In memory of Jeanne Hersch
In February 2021, prof. Marysia Galbraith, prof. Grzegorz Keczmerski and I invited interdisciplinary scholars and artists to participate in an publication titled Astonishment. The starting idea for this publication is so simple, that it may itself be surprising from the outset… Well, we wanted it to be a multi-topic and varied publication. We wanted to surprise and amaze each other with iconographic ideas, sense of humor and tragedy, imagination, and artistic and literary form. We wanted to draw attention to the current problems of individuals and societies.
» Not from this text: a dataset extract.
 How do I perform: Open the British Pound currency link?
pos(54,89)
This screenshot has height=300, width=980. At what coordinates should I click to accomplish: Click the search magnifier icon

By engaging in dialogue—through art and text—about life, which constantly surprises and amazes us, we reveal the diversity of our interests. No wonder that the subject of this dialogue turned out to address very different things, incl. Covid-19 pandemic, social problems, public and personal affairs, and prose and poetry of life. The works of artists and theoreticians who co-created this publication constitute an interdisciplinary treatise on the present day and, at the same time, an ad hoc diagnosis of our ability to be surprised. Will this diagnosis be convincing? Will it surprise anyone? We’ll see…
According to Plato, astonishment gave rise to philosophy. Aristotle thought similarly. Jeanne Hersch wrote in her main work Philosophical Astonishment: a history of philosophy, that “Astonishment is an essential characteristic of the human condition.” In philosophy, astonishment initiates questions. A similar role is played by “constructive astonishment” in contemporary cultural anthropology, which is essential for the description of the culture of life. On the other hand, art is not only a reaction to, but also a source of astonishment. And even a source of action for a positive change in the world.
Jeanne Hersch (1910–2000) was a Swiss philosopher of Polish-Jewish origin. She studied under the existentialist Karl Jaspers. Her works dealt with the concept of freedom. From 1956 to 1977 she was a professor of philosophy at the University of Geneva and also taught at a number of universities in the United States. From 1966 to 1968 she headed the philosophy division of UNESCO, and was a member of its executive commission (1970–1972). In 1968 she edited Birthright of man: a selection of texts, an anthology of writings on human rights. Her main work is Philosophical Astonishment: a history of philosophy. She translated i.a. books of Czeslaw Milosz.